For Facebook, if you look at your clientele and the people that might be interested in your product, are they on Facebook? I know a lot of plugin developers for WordPress use Facebook as a way to communicate with their plugin community, because they’re already on Facebook looking for answers to common questions. So I think all of these are really great tools. I think Pinterest is a great one, but again, for visual stuff. Instagram, Facebook, Twitter. They’re all great. It just depends on where your audience actually is. So I’d say, figure out where your audience is, and then create a presence there.

Bob: Now, is there anything I haven’t touched on, as far as your experience of having done this for GoDaddy? Anything else for new product owners that you want to offer some words of wisdom to?

Any advice you want to give to new product owners?

Mendel: For new product owners, I would say build a great product and then create a venue for your customers to communicate with each other and with you. Don’t make yourself the center of the community. And if there’s already a community established, positive or negative, engage there before creating your own community, because that’s where people, have gone to create something. So that’s the best place for you to start conversing with your audience. Don’t create something new if something already exists. But yeah. I would say focus on building a great product or a great service, and let the community grow naturally and organically.

Bob: Perfect. I wanted to bring up one little last thing as we talk about  community, for the people out there listening who are in WordPress. They know about WordCamps and how they’re organized and how they run. You’ve started something new that’s kind of unique in building community, I should even say, extending community to another form, especially around the world of geeks.

Can you just take a few minutes and tell us what you have going on? Because I know you already had one event. You have some others that are going to be planned. I’d like to hear a little bit about your other thing you have going on the side.

Your most recent project is strengthening community around the world of ‘geeks.’ Can you tell us about that?

Mendel: For sure. The other thing I’ve been working on strictly around community is something called Camp Press.  The idea is to disconnect to reconnect. So it’s your chance to detox from digital life by spending time in nature with fellow geeks. We had a really great event in Oklahoma just a couple weekends ago, and we’re gearing up for two more events in 2018. The first is in Austin. It’s at a state park, and it’s all inclusive, so food and camping supplies and transportation and all of that is included. And that is launching out of Austin, Texas. That’s in late February, when it’s a nice temperature for sleeping outside.

We’re also planning another adventure in Iceland, of all crazy places, in April 2018. We’re super excited to be doing more of these events, getting more people engaged, and quite frankly, taking more people off the grid so they can connect in a super personal way. So that URL is camp.press.

Bob: Cool. Yeah, the Iceland one just sounds fascinating to me. I mean, that first one, I’m thinking, “Okay, camping and stuff.” But Iceland. That sounds like a dream. Anyway, very cool, and it’s great, your success on that so far.

So besides that website, where is the best place for people to connect with Mendel?

Where can we connect with Mendel on the web?

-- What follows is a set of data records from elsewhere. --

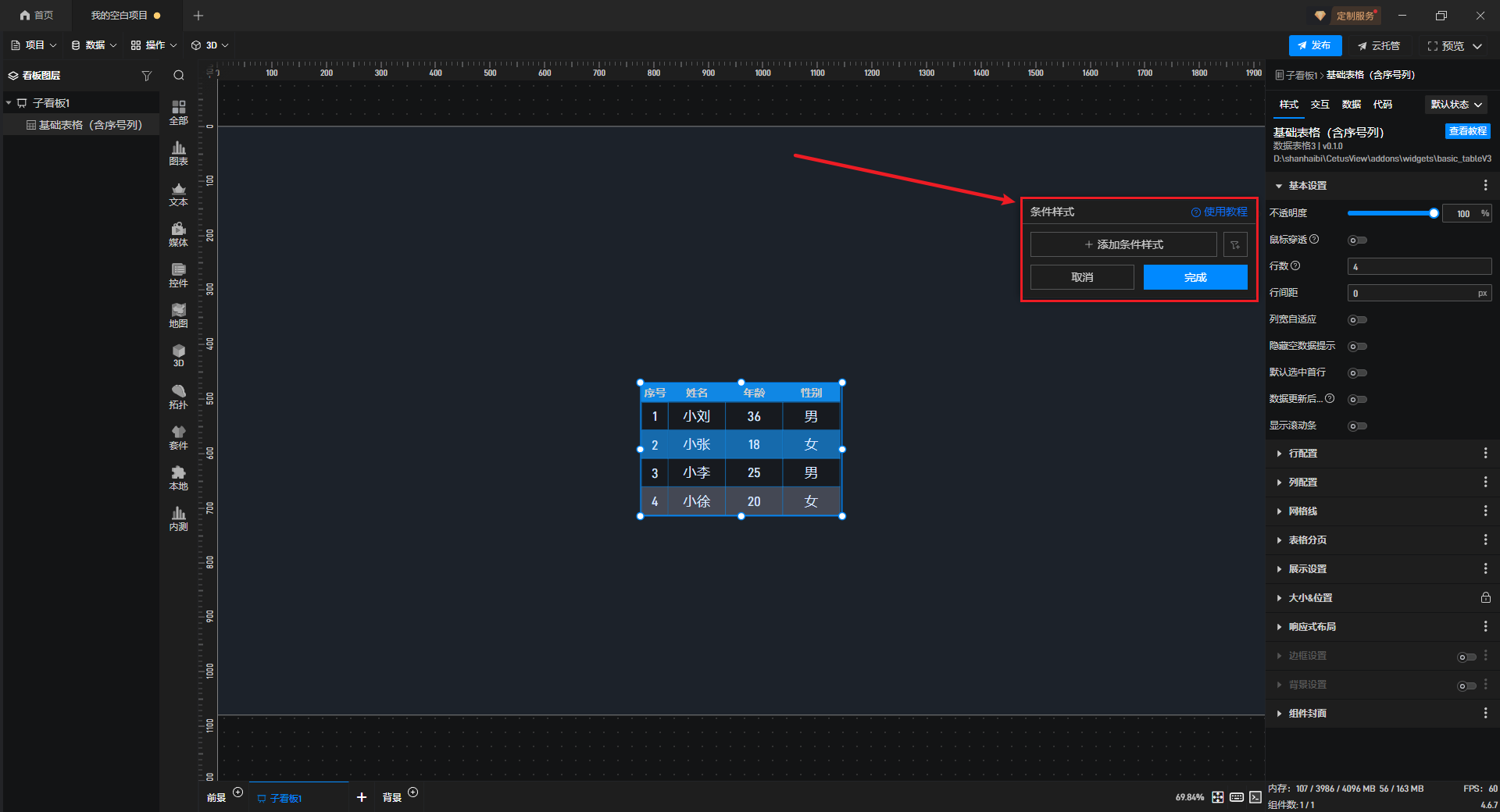Click the 完成 button
The image size is (1500, 812).
(x=1195, y=278)

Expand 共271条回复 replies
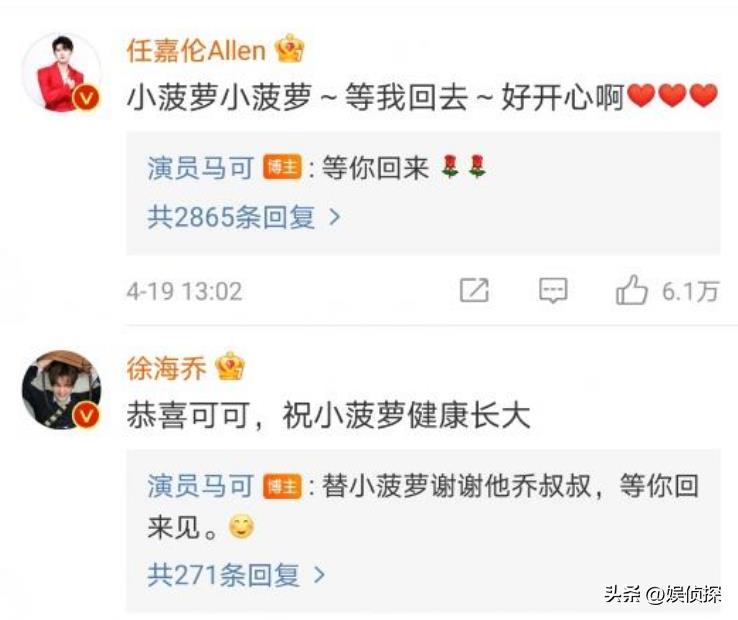[x=237, y=575]
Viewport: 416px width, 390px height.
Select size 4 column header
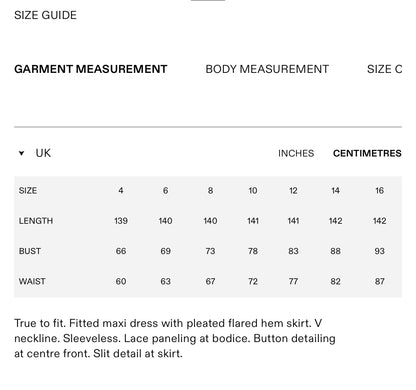[x=121, y=190]
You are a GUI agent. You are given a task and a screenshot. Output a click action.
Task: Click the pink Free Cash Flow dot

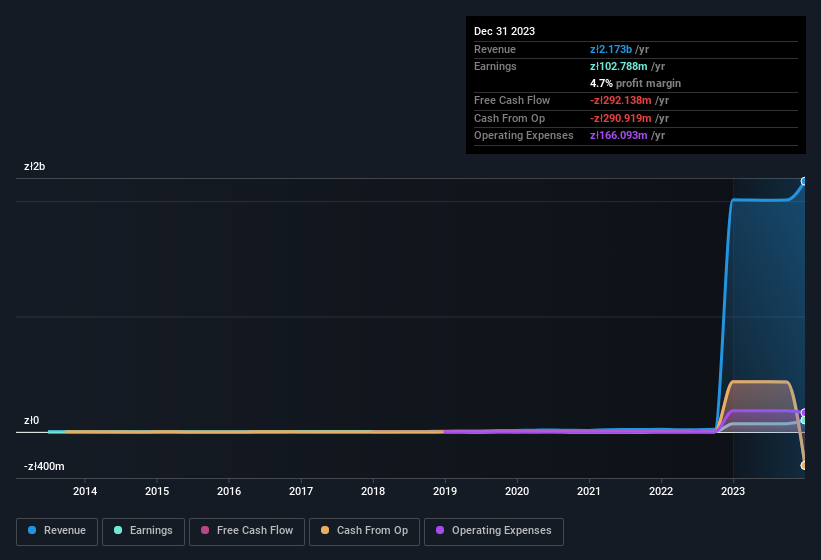[205, 530]
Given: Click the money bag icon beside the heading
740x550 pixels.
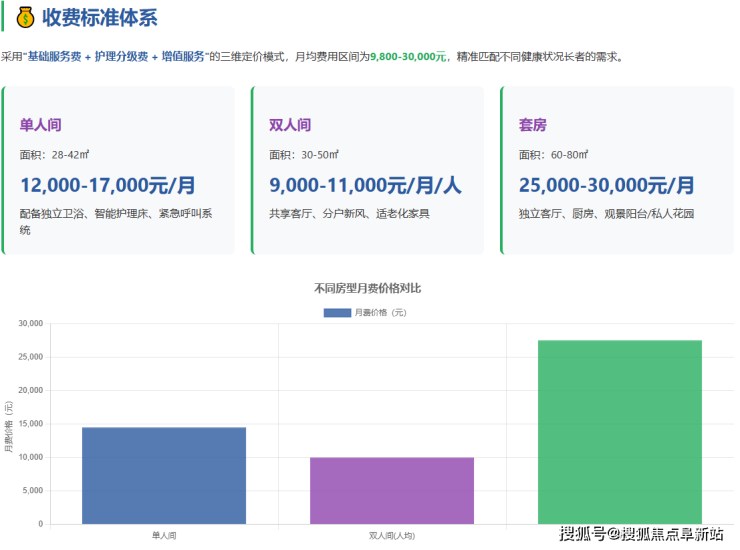Looking at the screenshot, I should coord(25,18).
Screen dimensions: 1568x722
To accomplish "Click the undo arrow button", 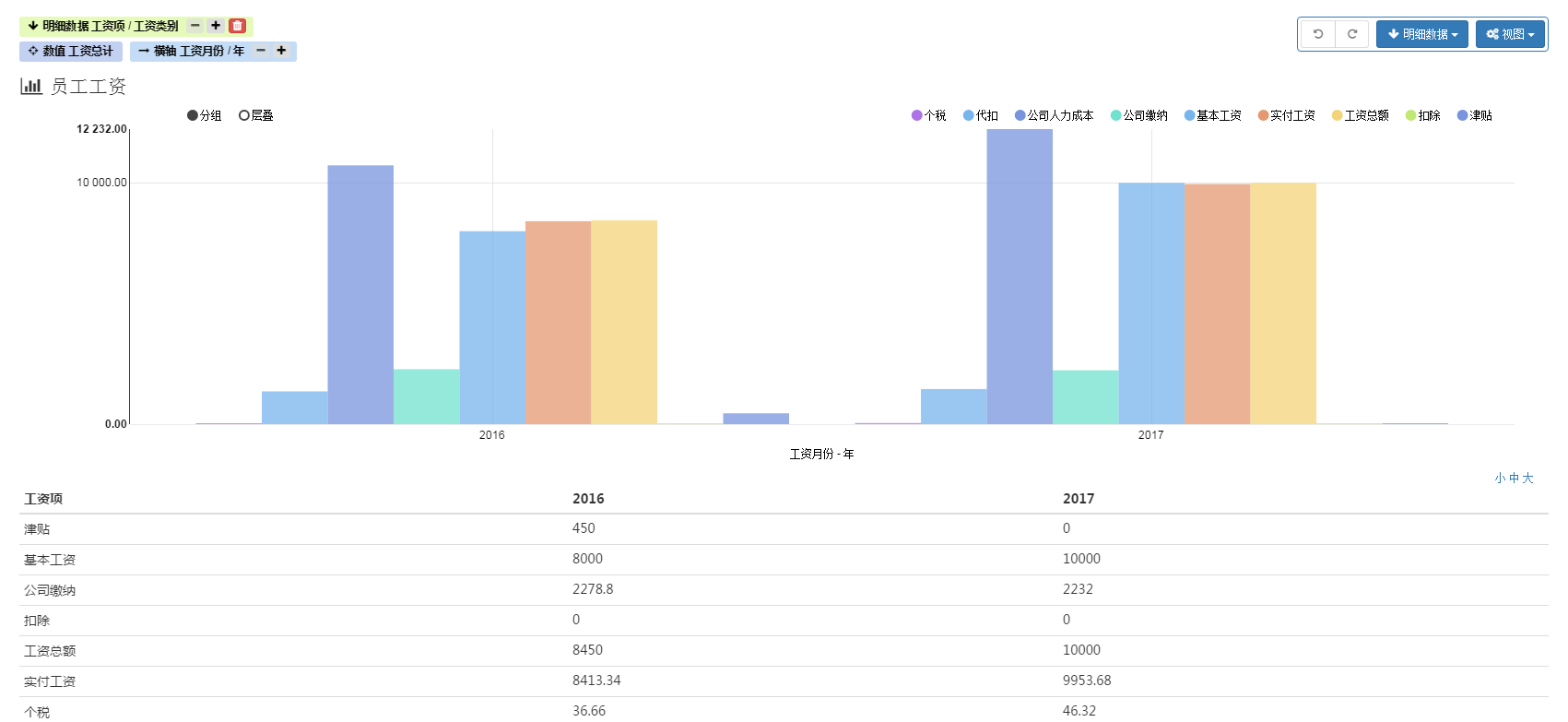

Mendel: You can hit me up at IfYouWillIt on Twitter. I’m also on Facebook as well, at If You Will It. Instagram, I do some stuff there, and then, if you want to look at what I’ve been working on at GoDaddy, you can just head over to godaddy.com/pro and check out what’s going on, what’s new and exciting over there.

Bob: Excellent. Well, always a joy. I appreciate chatting with one of my good friends and I thank you for your time. I know this is your day, kind of, to sit back and do some of this stuff, but I appreciate you joining us on the show today, Mendel.

Mendel: Okay, Bob. I really appreciate it. Always a good time to talk with you.